Exact repetition of the data is the whole task.

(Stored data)
· · · ·

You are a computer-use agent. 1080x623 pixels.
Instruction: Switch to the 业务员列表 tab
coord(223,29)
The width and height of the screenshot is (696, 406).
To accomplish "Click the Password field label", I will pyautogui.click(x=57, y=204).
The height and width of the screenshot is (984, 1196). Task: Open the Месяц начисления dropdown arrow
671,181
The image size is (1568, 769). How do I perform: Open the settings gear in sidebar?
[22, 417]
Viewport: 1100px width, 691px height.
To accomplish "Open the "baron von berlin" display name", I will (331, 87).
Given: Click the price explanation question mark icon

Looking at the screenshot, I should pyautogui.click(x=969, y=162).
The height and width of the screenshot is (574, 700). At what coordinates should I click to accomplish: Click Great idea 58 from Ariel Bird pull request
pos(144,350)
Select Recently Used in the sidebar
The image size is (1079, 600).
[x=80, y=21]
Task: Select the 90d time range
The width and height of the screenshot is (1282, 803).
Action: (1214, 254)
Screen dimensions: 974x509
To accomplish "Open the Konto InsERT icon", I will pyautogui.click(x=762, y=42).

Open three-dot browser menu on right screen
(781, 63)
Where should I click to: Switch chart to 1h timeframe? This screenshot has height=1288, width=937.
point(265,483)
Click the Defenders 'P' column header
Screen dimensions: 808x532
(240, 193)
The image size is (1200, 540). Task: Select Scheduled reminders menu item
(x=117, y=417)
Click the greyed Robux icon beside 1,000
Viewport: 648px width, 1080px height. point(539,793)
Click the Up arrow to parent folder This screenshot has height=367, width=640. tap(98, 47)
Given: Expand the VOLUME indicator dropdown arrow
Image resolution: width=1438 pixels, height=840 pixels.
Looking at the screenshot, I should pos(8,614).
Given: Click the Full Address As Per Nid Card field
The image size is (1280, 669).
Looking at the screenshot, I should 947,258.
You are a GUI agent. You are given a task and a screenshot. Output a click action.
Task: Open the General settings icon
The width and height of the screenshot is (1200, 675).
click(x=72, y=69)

· · · ·

Reply:
You are a computer-use agent. 1080x623 pixels.
Instruction: Switch to the 业务员列表 tab
coord(223,29)
The width and height of the screenshot is (696, 406).
To accomplish "Click the Password field label", I will pyautogui.click(x=57, y=204).
The height and width of the screenshot is (984, 1196). Task: Open the Месяц начисления dropdown arrow
671,181
The image size is (1568, 769). How do I perform: Open the settings gear in sidebar?
[22, 417]
Viewport: 1100px width, 691px height.
To accomplish "Open the "baron von berlin" display name", I will (331, 87).
Given: Click the price explanation question mark icon

Looking at the screenshot, I should pyautogui.click(x=969, y=162).
The height and width of the screenshot is (574, 700). At what coordinates should I click to accomplish: Click Great idea 58 from Ariel Bird pull request
pos(144,350)
Select Recently Used in the sidebar
The image size is (1079, 600).
[x=80, y=21]
Task: Select the 90d time range
The width and height of the screenshot is (1282, 803).
Action: (1214, 254)
Screen dimensions: 974x509
To accomplish "Open the Konto InsERT icon", I will pyautogui.click(x=762, y=42).

Open three-dot browser menu on right screen
(781, 63)
Where should I click to: Switch chart to 1h timeframe? This screenshot has height=1288, width=937.
point(265,483)
Click the Defenders 'P' column header
Screen dimensions: 808x532
(240, 193)
The image size is (1200, 540). Task: Select Scheduled reminders menu item
(x=117, y=417)
Click the greyed Robux icon beside 1,000
Viewport: 648px width, 1080px height. point(539,793)
Click the Up arrow to parent folder This screenshot has height=367, width=640. tap(98, 47)
Given: Expand the VOLUME indicator dropdown arrow
Image resolution: width=1438 pixels, height=840 pixels.
Looking at the screenshot, I should pos(8,614).
Given: Click the Full Address As Per Nid Card field
The image size is (1280, 669).
Looking at the screenshot, I should 947,258.
You are a GUI agent. You are given a task and a screenshot. Output a click action.
Task: Open the General settings icon
The width and height of the screenshot is (1200, 675).
click(x=72, y=69)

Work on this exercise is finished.